═════ Task data ═════

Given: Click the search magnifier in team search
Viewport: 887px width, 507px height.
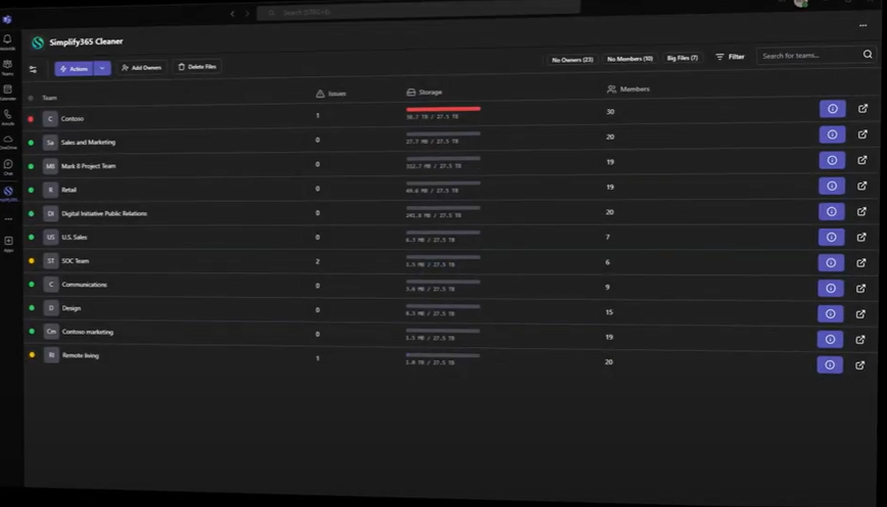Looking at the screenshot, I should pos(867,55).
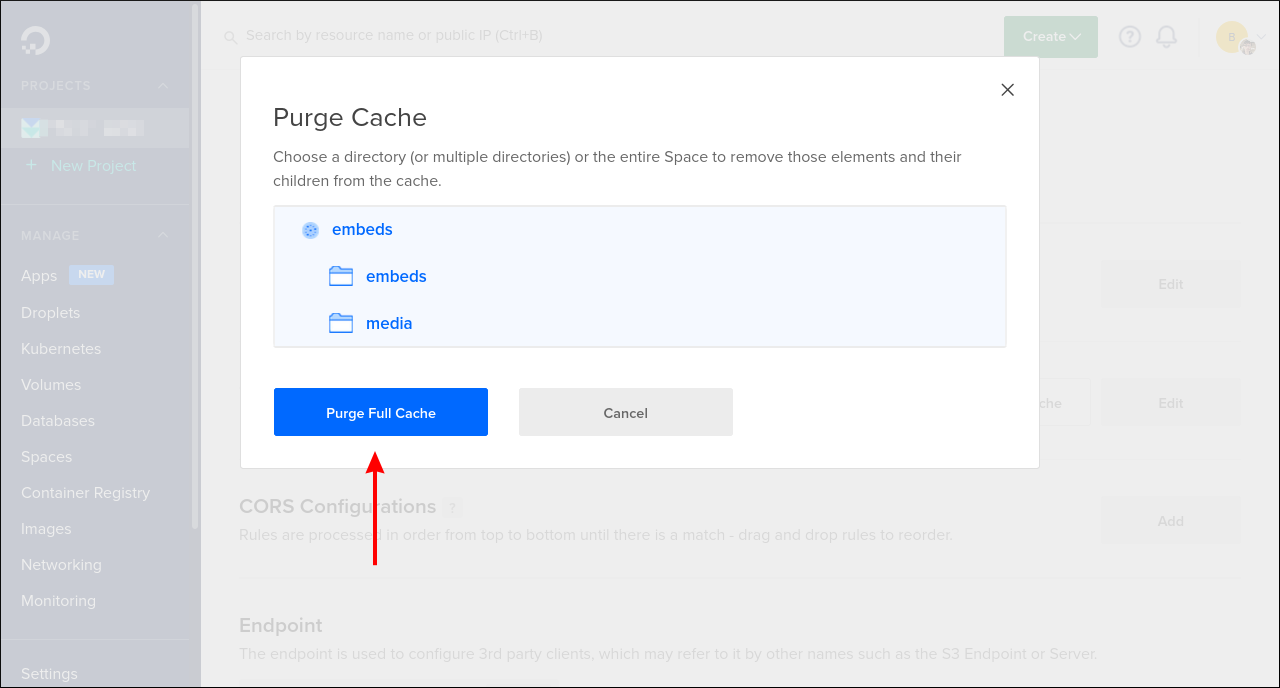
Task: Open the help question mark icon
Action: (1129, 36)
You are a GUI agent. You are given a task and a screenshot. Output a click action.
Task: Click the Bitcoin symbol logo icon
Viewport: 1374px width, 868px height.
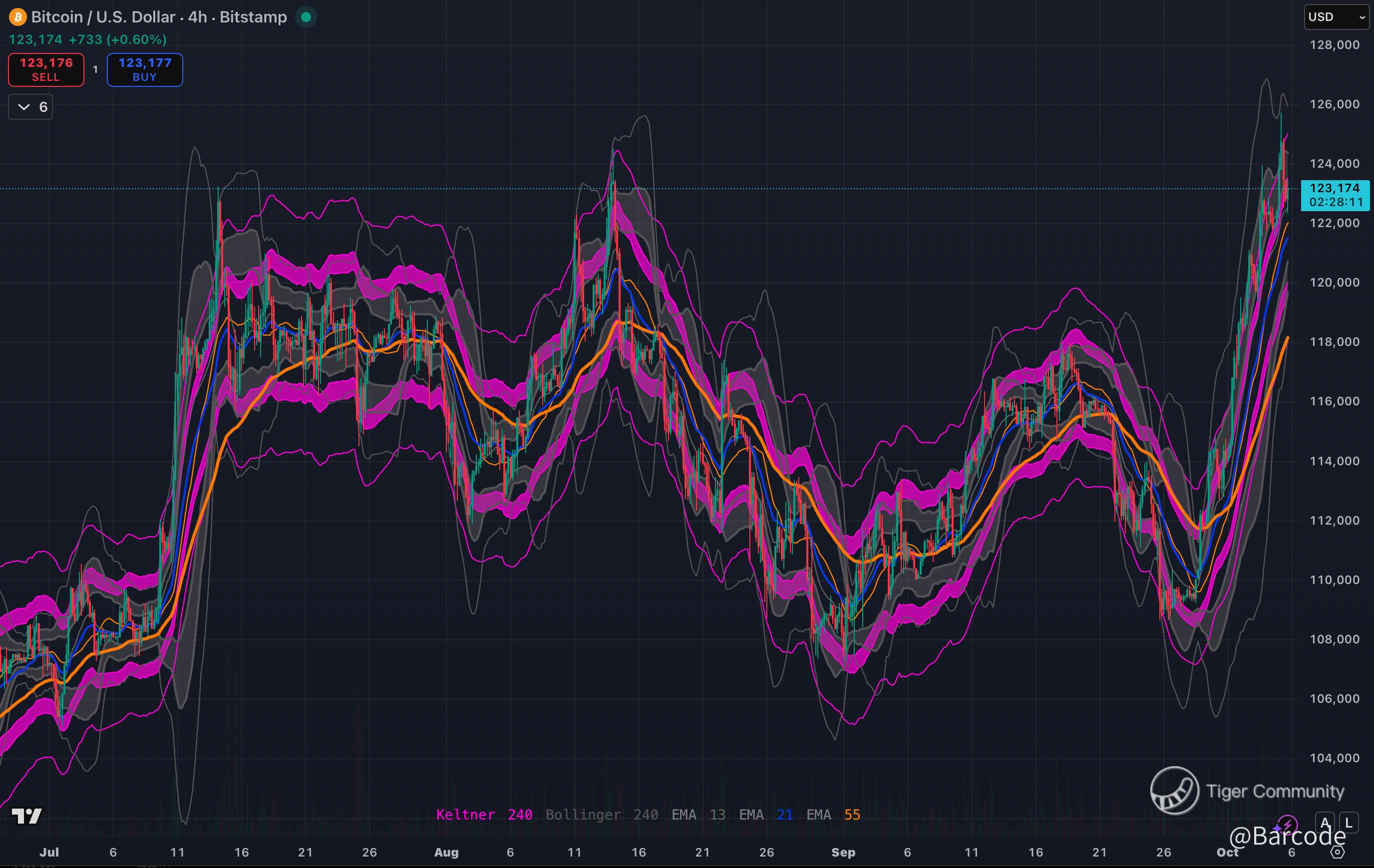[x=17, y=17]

═════
═════ Task data ═════

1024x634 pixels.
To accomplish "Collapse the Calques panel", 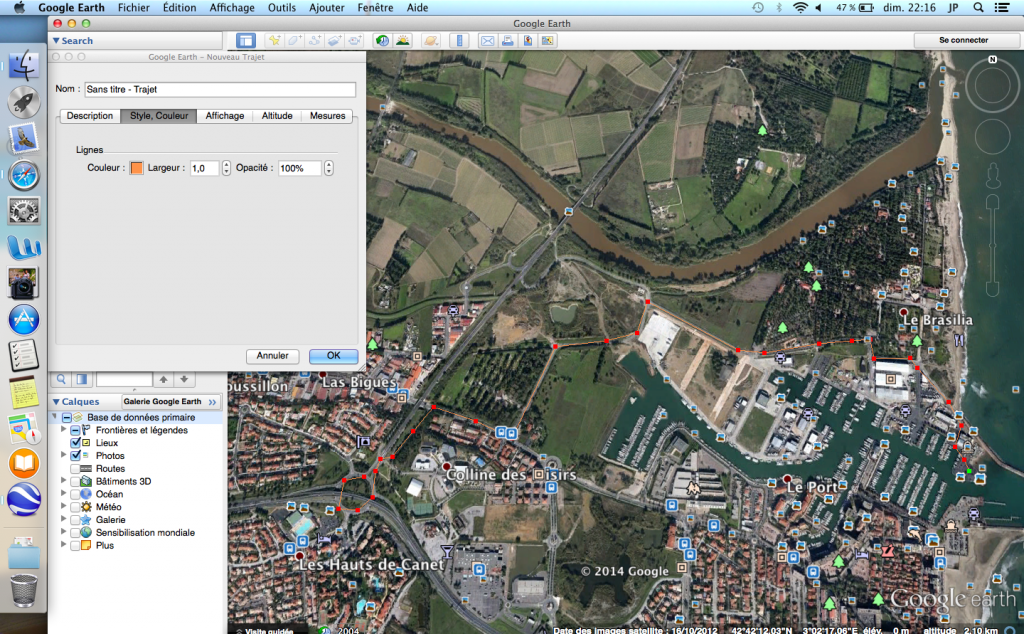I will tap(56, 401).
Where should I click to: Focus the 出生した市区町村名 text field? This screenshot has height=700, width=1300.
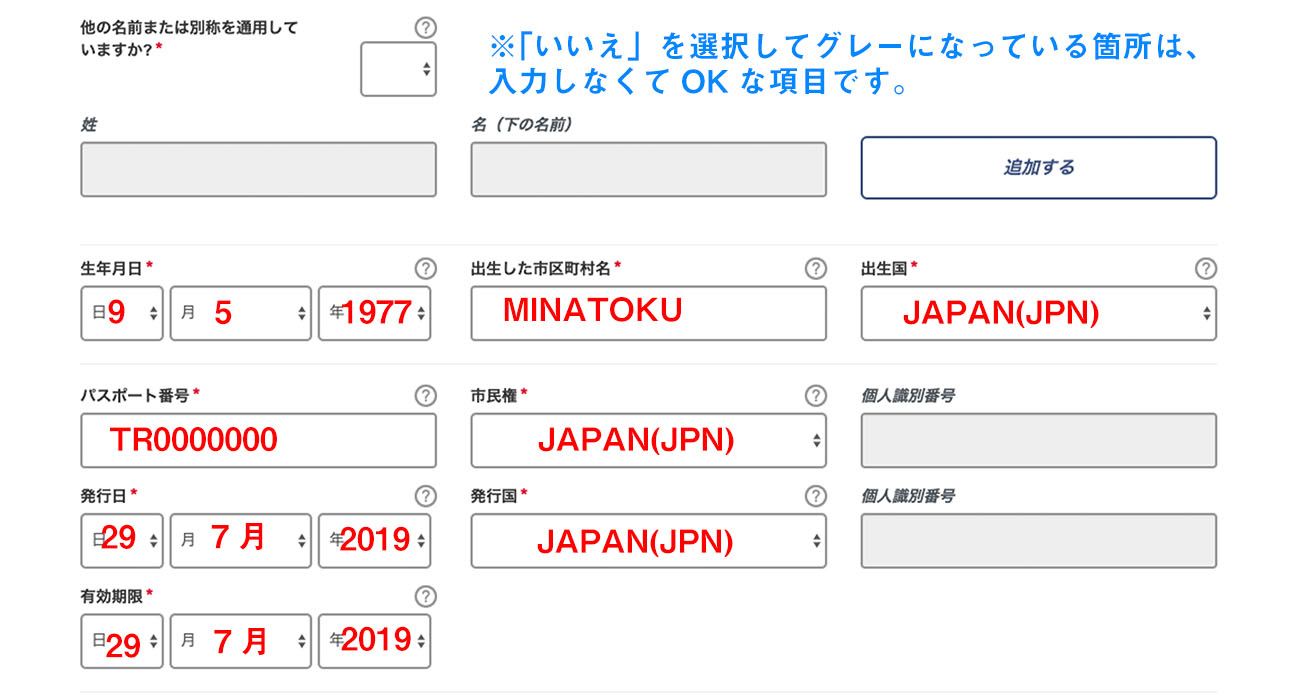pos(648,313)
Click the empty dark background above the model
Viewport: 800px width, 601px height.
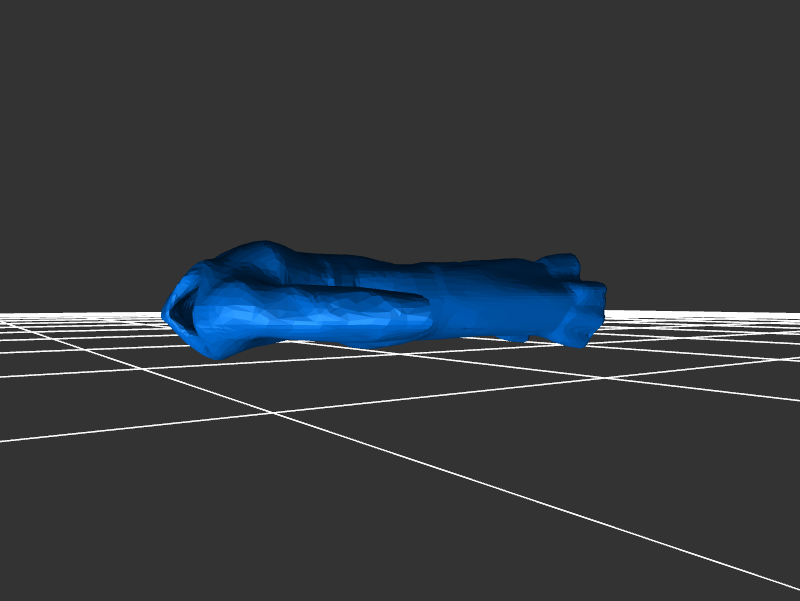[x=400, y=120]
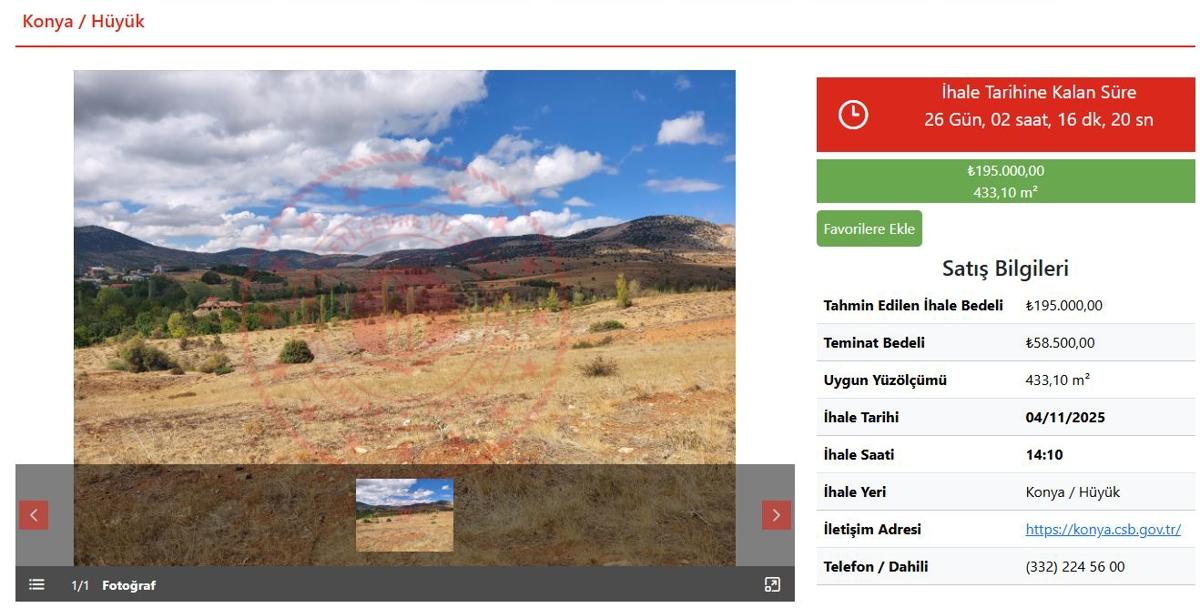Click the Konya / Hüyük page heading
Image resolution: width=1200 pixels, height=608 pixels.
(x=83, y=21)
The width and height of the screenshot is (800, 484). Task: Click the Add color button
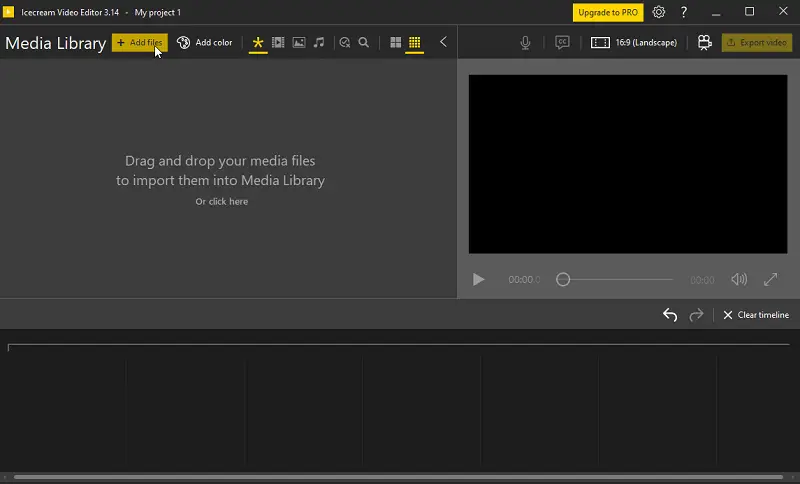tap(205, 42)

═════
═════ Task data ═════

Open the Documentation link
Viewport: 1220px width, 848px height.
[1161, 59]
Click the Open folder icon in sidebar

═════

How many lines in the rows above contain the string "icon", with case counting? Give only the number.

**Response to this exercise**. 3